====== Text segment ======

See https://wiki.ubuntu.com/Testing/EnableProposed for documentation how
to enable and use -proposed. Thank you!


** Tags added: verification-needed-bionic

-- 
You received this bug notification because you are a member of Kernel
Packages, which is subscribed to linux in Ubuntu.
https://bugs.launchpad.net/bugs/1819786

Title:
  4.15 kernel ip_vs --ops causes performance and hang problem

Status in linux package in Ubuntu:
  Fix Released
Status in linux source package in Bionic:
  Fix Committed

Bug description:
  === SRU Justification ===
  [Impact]
  From the commit message:
  "Connections in One-packet scheduling mode (-o, --ops) are
  removed with refcnt=0 because they are not hashed in conn table."

  [Fix]
  From the commit message:
  "To avoid refcount_dec reporting this as error, change them to be
  removed with refcount_dec_if_one as all other connections."

  [Test]
  The bug reporter has a reproducer and confirmed this commit fixes the
  issue.

  [Regression Potential]
  Low. Fix for a specific use case, and it's in upstream for a while.

  === Original Bug Report ===
  On our 16.04LTS (and earlier) systems we used the ipvsadm --ops UDP
  support (one-packet scheduling) to get a better distribution amongst
  our real servers behind the load-balancer for some small subset of
  applications.

  This has worked fine through the 4.4.0-xxx kernels. But when we started
  a program to upgrade systems to use the 4.15 series of kernels to take
  advantage of new facilities, the subset of systems which used the --ops
  option ran into problems. Everything else with the 4.15 kernels appeared
  to work well.

  This issue was reported in #1817247 against 16.04LTS with the HWE 4.15 kernel
  but has not received any acknowledgement after having been reported weeks
  ago.   So we have moved on to confirm that a stock 18.04LTS system with the
  latest expected/standard 4.15 kernel also has this issue as well and report
  that here.  Perhaps this will get more attention.

====== Material supplied ======

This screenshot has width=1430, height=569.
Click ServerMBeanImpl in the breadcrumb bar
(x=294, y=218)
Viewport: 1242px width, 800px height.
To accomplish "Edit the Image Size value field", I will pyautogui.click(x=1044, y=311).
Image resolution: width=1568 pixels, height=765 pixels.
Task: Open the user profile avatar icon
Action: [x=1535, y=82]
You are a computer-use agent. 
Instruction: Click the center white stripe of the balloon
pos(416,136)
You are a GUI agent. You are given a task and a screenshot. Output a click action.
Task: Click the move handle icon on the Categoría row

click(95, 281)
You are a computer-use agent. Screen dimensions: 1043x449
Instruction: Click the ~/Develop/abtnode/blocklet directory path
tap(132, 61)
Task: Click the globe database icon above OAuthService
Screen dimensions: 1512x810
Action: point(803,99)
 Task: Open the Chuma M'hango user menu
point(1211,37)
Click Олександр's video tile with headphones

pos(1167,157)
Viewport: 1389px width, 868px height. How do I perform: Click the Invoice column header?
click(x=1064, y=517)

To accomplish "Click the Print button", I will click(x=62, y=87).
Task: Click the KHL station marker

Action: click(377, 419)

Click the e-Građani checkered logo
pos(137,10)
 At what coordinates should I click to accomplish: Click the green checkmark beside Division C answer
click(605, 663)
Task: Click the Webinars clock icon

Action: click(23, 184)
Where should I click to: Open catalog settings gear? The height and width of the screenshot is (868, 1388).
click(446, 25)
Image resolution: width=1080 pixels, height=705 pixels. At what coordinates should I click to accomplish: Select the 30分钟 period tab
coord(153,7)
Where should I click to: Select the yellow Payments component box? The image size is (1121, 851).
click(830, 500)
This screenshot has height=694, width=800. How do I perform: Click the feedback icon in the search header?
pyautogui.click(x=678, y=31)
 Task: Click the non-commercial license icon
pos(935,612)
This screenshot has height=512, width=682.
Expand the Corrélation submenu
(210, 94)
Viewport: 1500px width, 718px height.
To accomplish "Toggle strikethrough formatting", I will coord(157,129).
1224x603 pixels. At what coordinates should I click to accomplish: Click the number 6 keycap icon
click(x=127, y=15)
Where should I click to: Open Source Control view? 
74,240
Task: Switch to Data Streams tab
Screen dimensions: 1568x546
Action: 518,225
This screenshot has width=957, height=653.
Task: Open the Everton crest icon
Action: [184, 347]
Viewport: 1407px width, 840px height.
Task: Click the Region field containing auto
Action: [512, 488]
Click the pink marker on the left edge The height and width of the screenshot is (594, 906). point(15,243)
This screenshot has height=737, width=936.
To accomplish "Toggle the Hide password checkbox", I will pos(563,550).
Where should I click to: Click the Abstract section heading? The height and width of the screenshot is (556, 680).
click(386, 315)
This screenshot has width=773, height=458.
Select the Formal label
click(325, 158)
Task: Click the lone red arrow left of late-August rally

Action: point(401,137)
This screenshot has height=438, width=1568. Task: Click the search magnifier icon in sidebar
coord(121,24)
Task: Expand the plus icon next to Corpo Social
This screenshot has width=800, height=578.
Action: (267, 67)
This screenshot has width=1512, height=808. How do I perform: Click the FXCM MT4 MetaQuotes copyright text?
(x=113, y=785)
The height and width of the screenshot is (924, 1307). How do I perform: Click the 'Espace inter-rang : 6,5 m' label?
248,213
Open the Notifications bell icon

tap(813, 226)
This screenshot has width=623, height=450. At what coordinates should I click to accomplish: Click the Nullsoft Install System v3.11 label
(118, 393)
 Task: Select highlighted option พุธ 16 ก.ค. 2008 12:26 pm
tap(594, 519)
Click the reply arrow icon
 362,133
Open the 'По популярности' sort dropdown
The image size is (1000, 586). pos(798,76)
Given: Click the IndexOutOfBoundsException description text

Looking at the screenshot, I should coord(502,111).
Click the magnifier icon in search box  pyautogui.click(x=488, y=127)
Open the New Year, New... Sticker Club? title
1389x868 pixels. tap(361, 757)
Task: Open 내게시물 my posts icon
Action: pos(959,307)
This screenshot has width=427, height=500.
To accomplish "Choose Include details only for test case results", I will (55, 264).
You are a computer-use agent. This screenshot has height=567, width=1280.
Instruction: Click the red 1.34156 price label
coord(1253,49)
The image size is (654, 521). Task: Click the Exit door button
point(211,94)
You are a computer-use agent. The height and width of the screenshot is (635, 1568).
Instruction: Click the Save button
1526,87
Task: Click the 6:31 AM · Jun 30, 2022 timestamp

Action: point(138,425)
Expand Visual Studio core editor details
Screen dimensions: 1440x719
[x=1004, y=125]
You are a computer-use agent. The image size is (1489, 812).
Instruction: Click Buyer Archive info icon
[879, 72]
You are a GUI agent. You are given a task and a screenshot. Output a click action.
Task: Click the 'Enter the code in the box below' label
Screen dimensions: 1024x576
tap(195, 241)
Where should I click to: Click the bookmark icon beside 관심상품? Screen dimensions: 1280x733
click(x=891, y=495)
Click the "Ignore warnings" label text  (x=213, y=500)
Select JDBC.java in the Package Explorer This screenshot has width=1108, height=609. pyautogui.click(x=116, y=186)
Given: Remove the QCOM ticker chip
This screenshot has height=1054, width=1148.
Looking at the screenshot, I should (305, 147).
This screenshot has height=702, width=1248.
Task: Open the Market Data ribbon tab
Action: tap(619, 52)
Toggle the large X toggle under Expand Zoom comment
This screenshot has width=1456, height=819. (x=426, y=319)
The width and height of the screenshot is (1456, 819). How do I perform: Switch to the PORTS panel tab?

======

▶ _Prompt 1_
Answer these about the bug report from the text above the records:
(a) What status is given for the linux source package in Bionic?
(b) How is the regression potential rated?
(c) Under what number was the issue earlier reported against 16.04LTS?
▶ _Prompt 2_
Please write out the bug report from "See https://wiki.ubuntu.com/Testing/EnableProposed for" to "linux in Ubuntu.", with "instructions" in place of "documentation".

▶ _Expected output 1_
(a) Fix Committed
(b) Low
(c) #1817247

▶ _Expected output 2_
See https://wiki.ubuntu.com/Testing/EnableProposed for instructions how
to enable and use -proposed. Thank you!


** Tags added: verification-needed-bionic

-- 
You received this bug notification because you are a member of Kernel
Packages, which is subscribed to linux in Ubuntu.